Do tego jednak jesteśmy przyzwyczajeni. Przyzwyczajamy się zarazem do realnej opozycji na inii rząd - prezydent. Choć nie ukrywam, że piszącemu te słowa owo przyzwyczajanie się przychodzi z trudnością. Z trudnością przyjmuję na przykład dość ożywioną aktywność w sporach wokół reformy jednej z doradczyń Pana Prezydenta. To właśnie przywołanie w lipcowym prezydenckim weto autorytetu „Pani Zofii” bardzo mnie zaskoczyło. Postawienie tego autorytetu jako argumentu w weto, pokazało brak uznania dla dziesiątków, a nawet setek innych osób o znaczących kompetencjach. Pani Zofia natomiast zaczęła wypowiadać się bardzo aktywnie w mediach. Gdyby to robiła jako kombatantka opozycji nie miałbym z tym problemów. Ale ona jest doradcą Pana Prezydenta - i takie stwierdzenia, jak to, że poprawki PiS do projektów ustaw przedstawionych przez prezydenta są antyspołeczna, są dziwne. Co najmniej dziwne.

Nie chcę jednak analizować sporu. Natomiast do przemyśleń, które towarzyszyły mi w czasie niedawnego Kongresu Katolicy i Niepodległość w Wyższej Szkole Kultury Społecznej i Medialnej w Toruniu. Spojrzenie na drogi polskiej niepodległości w 1918 roku odsłania wielkie postacie, zróżnicowane osobowości, różne koncepcje polityczne.

Wśród Ojców Niepodległości polskiej nie sposób pominąć Ignacego Jana Paderewskiego, człowieka, który uzyskał  swoim kunsztem, geniuszem artystycznym, ale i uporczywą dyplomacją poparcie dla Polski w Stanach Zjednoczonych. Kiedy Paderewski przez Gdańsk i Poznań (w którym jego pobyt dał impuls do powstania, co poświadcza o charyzmie jego osobowości) 1.01.1919 r.  przybył do Warszawy był witany przez około 300 tysięcy osób. Został zapytany wówczas  o charakter własnego stronnictwa. Miał wówczas odpowiedzieć: „Stronnictwo powinno być jedno – Polska, i temu jedynemu służyć będę do śmierci. Żadne stronnictwo z osobna nie odbuduje ojczyzny – odbudują ją wszyscy, a podstawa główna to robotnik i lud”.

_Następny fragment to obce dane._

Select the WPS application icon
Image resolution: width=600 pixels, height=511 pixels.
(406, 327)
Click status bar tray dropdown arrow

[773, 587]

Pozwala to, jak sądzę, na zauważenie jednej sprawy - współdziałania w dobrym czynie. Można tutaj też mówić o sztuce porozumienia ponad osobistymi ambicjami, o zaczynie solidarności, stanowiącej jeden z fenomenów polskiego ducha narodowego XX wieku. Tego potrzebujemy dzisiaj.